▸ Extracted text:

-------------------------

Furthermore, the frame pointer FP is used in a C compiler to allocate a designated address for local variables, so as to speed up the function call and return performance.
Moreover, the present invention also provides several special function registers, which include a system option control register (SOCR), a program status register (PSR), and a stack overflow/underflow register (STOVUN).
1. The system option control register (SOCR): referring to FIG. 7A, an initial value of the system option control register is 0x000. Each bit of the register is interpreted as follows.
STKCHK: set this bit to automatically check the stack pointer overflow/underflow.
RAM: set an initial address of 0x0000 for interrupt/trap vectors.
FR: used to set a fraction operation for MUL (multiplication) and MAC instructions. If the FR bit is set, a result of the multiplication operation will be shifted to the left by one bit.
MAS: if the MAS bit is set, a saturation mode will start automatically. When the accumulator is in the saturation mode and also a 32-bit overflow occurs, the accumulator will hold a maximum negative value of FF80000000 or a maximum positive value of 007FFFFFFF according to an overflow direction.

-------------------------

▸ Data lines:
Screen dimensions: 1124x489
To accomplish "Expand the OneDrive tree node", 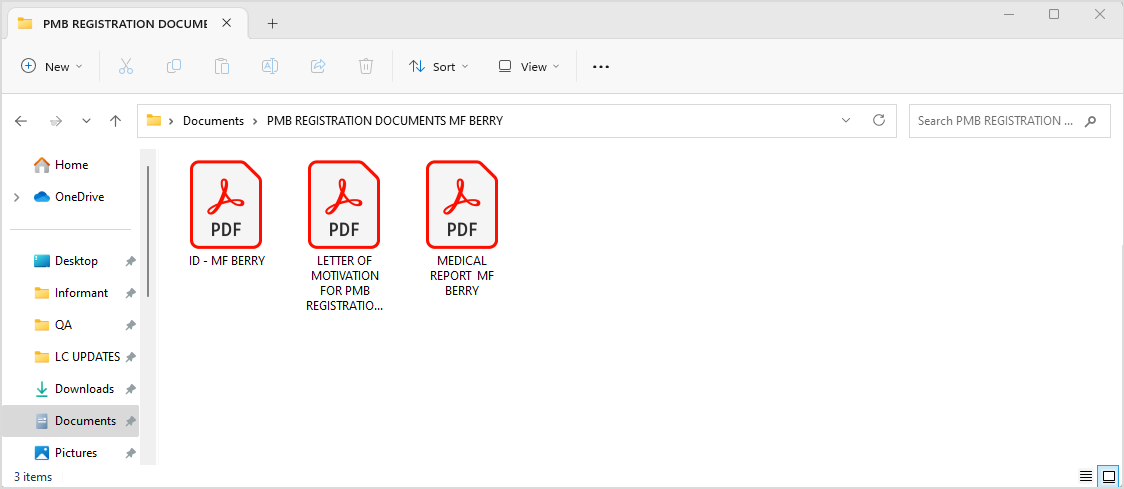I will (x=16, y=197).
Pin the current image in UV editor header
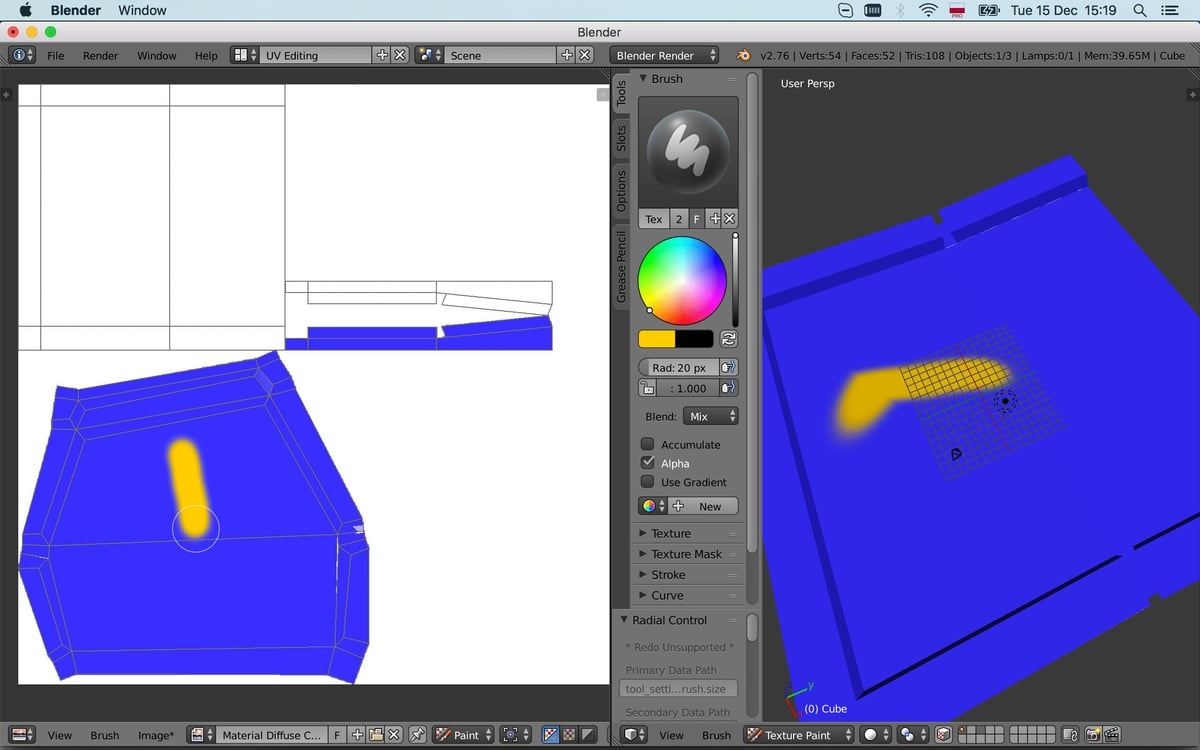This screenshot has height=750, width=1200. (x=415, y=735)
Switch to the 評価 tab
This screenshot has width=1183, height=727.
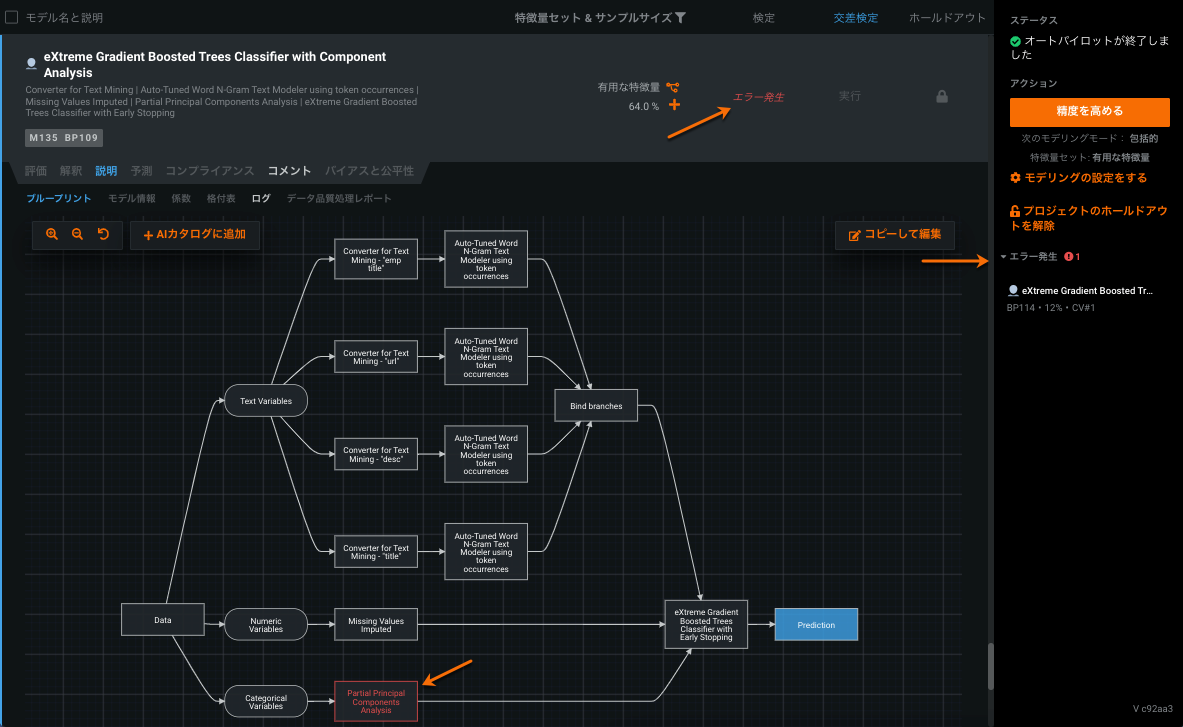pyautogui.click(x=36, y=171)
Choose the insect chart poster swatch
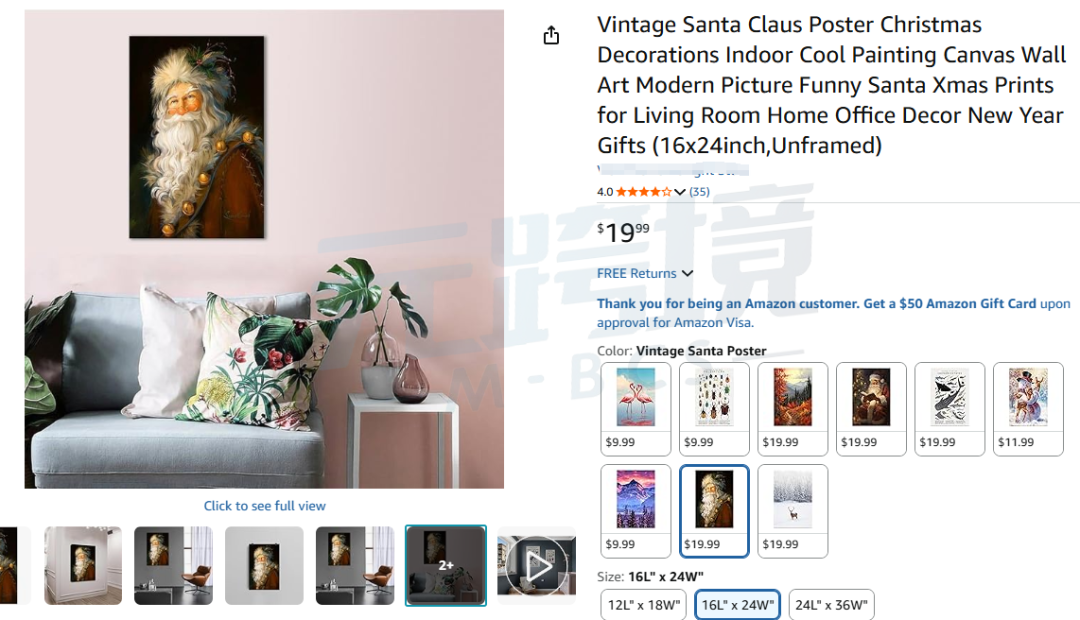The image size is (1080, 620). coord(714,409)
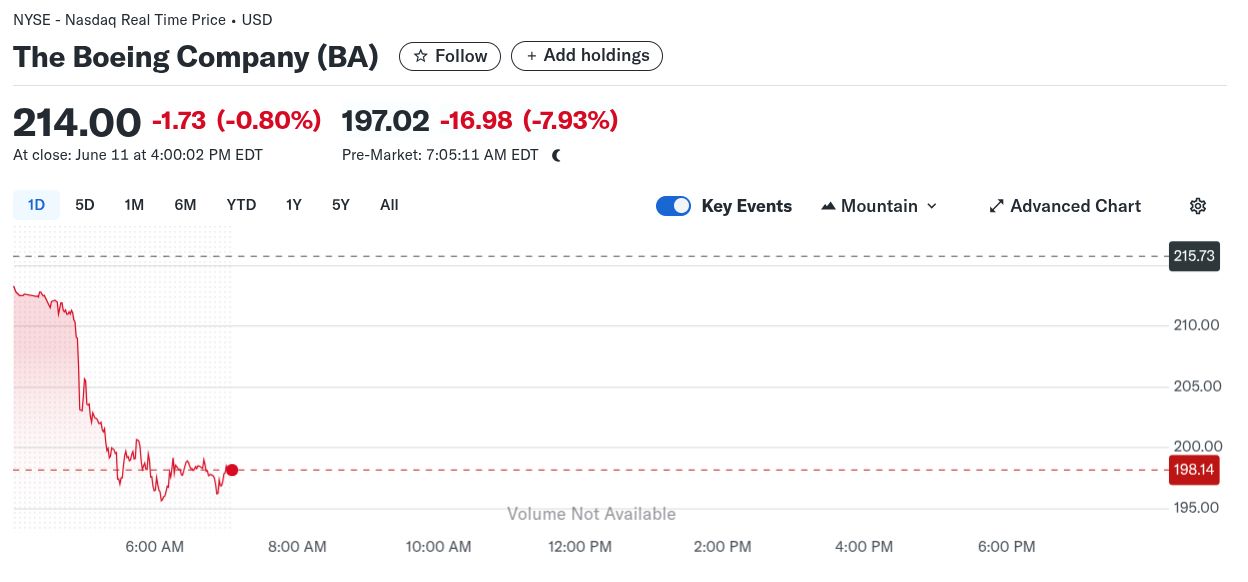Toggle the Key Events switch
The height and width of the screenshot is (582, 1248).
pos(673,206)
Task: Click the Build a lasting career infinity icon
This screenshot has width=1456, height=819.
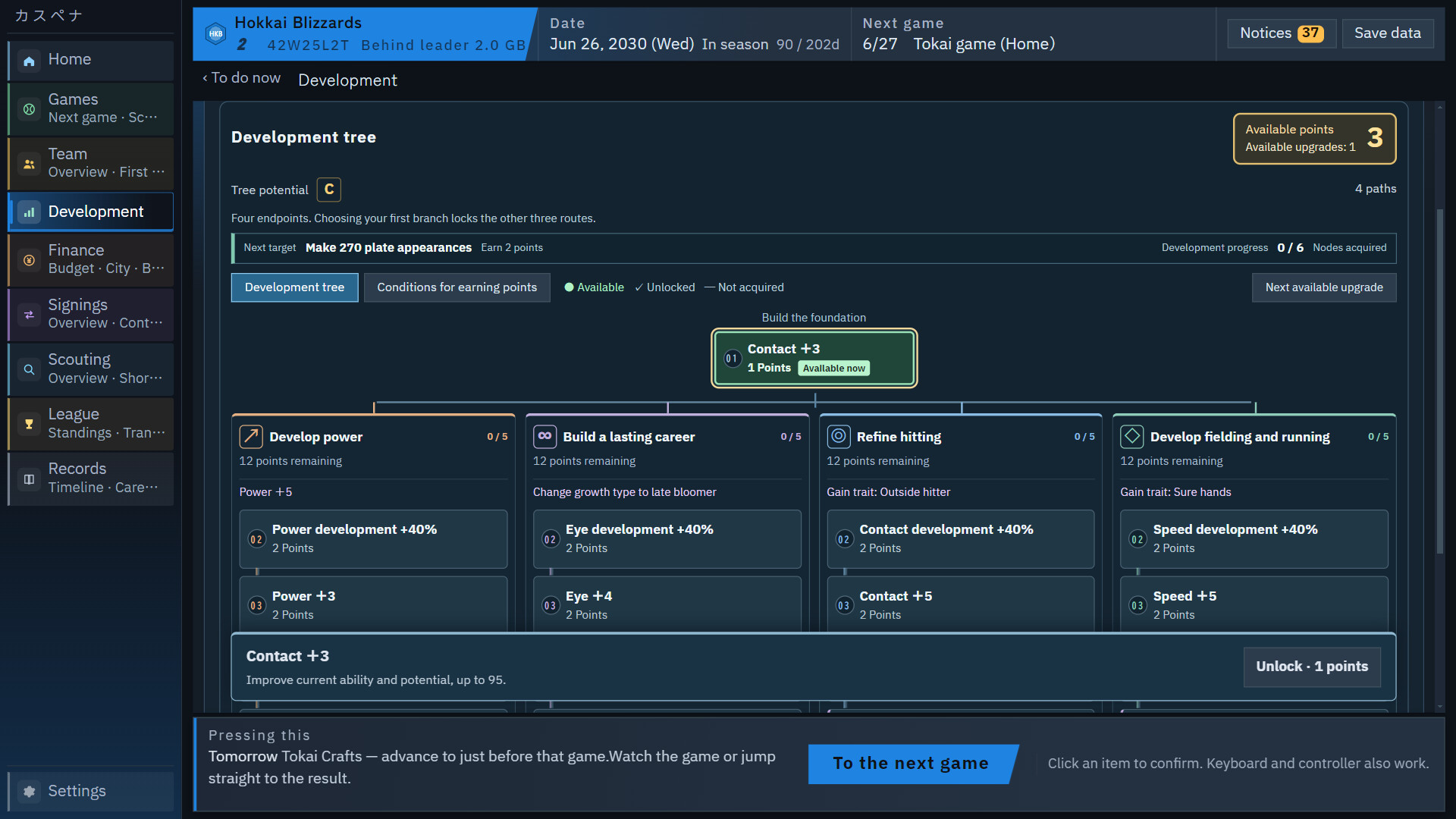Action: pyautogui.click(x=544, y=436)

-------------------------

▸ Directions:
1. Using the register description, decide whether each statement is true: (a) the system option control register starts with a value of 0x000; (b) setting the FR bit shifts a multiplication result one bit to the right; (c) setting the MAS bit starts saturation mode automatically. For each, answer yes or no and quote the deciding words.
2. According to the register description, what maximum positive value does the accumulator hold in saturation mode after a 32-bit overflow?

▸ Answers below:
1.
(a) Yes: "an initial value of the system option control register is 0x000"
(b) No: "a result of the multiplication operation will be shifted to the left by one bit"
(c) Yes: "if the MAS bit is set, a saturation mode will start automatically"

2. 007FFFFFFF